[Collected data entries]
....

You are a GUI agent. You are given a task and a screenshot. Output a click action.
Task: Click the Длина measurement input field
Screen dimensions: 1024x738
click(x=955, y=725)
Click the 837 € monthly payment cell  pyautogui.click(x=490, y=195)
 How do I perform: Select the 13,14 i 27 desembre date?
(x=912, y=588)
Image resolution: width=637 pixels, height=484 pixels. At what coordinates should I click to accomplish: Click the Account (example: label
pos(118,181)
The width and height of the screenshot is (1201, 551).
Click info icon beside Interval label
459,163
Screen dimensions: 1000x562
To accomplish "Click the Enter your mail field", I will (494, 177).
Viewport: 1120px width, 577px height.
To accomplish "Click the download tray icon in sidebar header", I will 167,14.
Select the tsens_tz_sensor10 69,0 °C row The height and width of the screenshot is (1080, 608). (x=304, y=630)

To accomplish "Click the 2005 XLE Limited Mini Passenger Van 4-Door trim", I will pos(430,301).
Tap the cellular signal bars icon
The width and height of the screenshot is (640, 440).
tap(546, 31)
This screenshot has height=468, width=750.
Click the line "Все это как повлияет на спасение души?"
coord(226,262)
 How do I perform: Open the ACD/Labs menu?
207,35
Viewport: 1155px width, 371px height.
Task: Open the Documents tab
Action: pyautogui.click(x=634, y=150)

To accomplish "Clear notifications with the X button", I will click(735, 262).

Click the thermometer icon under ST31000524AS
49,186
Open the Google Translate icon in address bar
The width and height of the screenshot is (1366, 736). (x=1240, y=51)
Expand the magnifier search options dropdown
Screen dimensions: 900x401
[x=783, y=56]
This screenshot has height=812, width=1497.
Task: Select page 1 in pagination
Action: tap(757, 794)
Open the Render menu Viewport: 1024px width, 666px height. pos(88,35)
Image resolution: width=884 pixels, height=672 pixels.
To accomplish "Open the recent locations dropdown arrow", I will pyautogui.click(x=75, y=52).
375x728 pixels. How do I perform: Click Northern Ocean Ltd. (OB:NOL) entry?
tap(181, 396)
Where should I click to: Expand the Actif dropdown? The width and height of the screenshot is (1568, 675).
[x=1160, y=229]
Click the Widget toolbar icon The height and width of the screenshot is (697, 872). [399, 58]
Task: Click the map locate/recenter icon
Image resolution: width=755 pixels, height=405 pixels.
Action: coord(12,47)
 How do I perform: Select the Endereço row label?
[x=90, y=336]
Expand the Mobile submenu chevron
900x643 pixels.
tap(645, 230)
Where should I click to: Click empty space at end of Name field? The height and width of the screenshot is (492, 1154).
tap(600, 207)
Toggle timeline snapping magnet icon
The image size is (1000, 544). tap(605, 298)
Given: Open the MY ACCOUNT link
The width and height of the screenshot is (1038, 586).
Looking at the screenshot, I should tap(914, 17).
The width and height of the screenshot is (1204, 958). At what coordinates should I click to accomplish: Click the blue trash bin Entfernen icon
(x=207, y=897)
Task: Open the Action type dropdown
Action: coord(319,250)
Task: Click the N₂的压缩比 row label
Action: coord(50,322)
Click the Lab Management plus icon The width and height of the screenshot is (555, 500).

....

Task directions:
With no alteration of any kind, give the data again in full.

Written response:
You are a GUI agent. You are given a task and a screenshot. Output a click action.
Task: Click the Длина measurement input field
Screen dimensions: 1024x738
click(x=955, y=725)
Click the 837 € monthly payment cell  pyautogui.click(x=490, y=195)
 How do I perform: Select the 13,14 i 27 desembre date?
(x=912, y=588)
Image resolution: width=637 pixels, height=484 pixels. At what coordinates should I click to accomplish: Click the Account (example: label
pos(118,181)
The width and height of the screenshot is (1201, 551).
Click info icon beside Interval label
459,163
Screen dimensions: 1000x562
To accomplish "Click the Enter your mail field", I will (494, 177).
Viewport: 1120px width, 577px height.
To accomplish "Click the download tray icon in sidebar header", I will 167,14.
Select the tsens_tz_sensor10 69,0 °C row The height and width of the screenshot is (1080, 608). (x=304, y=630)

To accomplish "Click the 2005 XLE Limited Mini Passenger Van 4-Door trim", I will pos(430,301).
Tap the cellular signal bars icon
The width and height of the screenshot is (640, 440).
tap(546, 31)
This screenshot has height=468, width=750.
Click the line "Все это как повлияет на спасение души?"
coord(226,262)
 How do I perform: Open the ACD/Labs menu?
207,35
Viewport: 1155px width, 371px height.
Task: Open the Documents tab
Action: pyautogui.click(x=634, y=150)

To accomplish "Clear notifications with the X button", I will click(735, 262).

Click the thermometer icon under ST31000524AS
49,186
Open the Google Translate icon in address bar
The width and height of the screenshot is (1366, 736). (x=1240, y=51)
Expand the magnifier search options dropdown
Screen dimensions: 900x401
[x=783, y=56]
This screenshot has height=812, width=1497.
Task: Select page 1 in pagination
Action: tap(757, 794)
Open the Render menu Viewport: 1024px width, 666px height. pos(88,35)
Image resolution: width=884 pixels, height=672 pixels.
To accomplish "Open the recent locations dropdown arrow", I will pyautogui.click(x=75, y=52).
375x728 pixels. How do I perform: Click Northern Ocean Ltd. (OB:NOL) entry?
tap(181, 396)
Where should I click to: Expand the Actif dropdown? The width and height of the screenshot is (1568, 675).
[x=1160, y=229]
Click the Widget toolbar icon The height and width of the screenshot is (697, 872). [399, 58]
Task: Click the map locate/recenter icon
Image resolution: width=755 pixels, height=405 pixels.
Action: coord(12,47)
 How do I perform: Select the Endereço row label?
[x=90, y=336]
Expand the Mobile submenu chevron
900x643 pixels.
tap(645, 230)
Where should I click to: Click empty space at end of Name field? The height and width of the screenshot is (492, 1154).
tap(600, 207)
Toggle timeline snapping magnet icon
The image size is (1000, 544). tap(605, 298)
Given: Open the MY ACCOUNT link
The width and height of the screenshot is (1038, 586).
Looking at the screenshot, I should tap(914, 17).
The width and height of the screenshot is (1204, 958). At what coordinates should I click to accomplish: Click the blue trash bin Entfernen icon
(x=207, y=897)
Task: Open the Action type dropdown
Action: coord(319,250)
Task: Click the N₂的压缩比 row label
Action: coord(50,322)
Click the Lab Management plus icon The width and height of the screenshot is (555, 500).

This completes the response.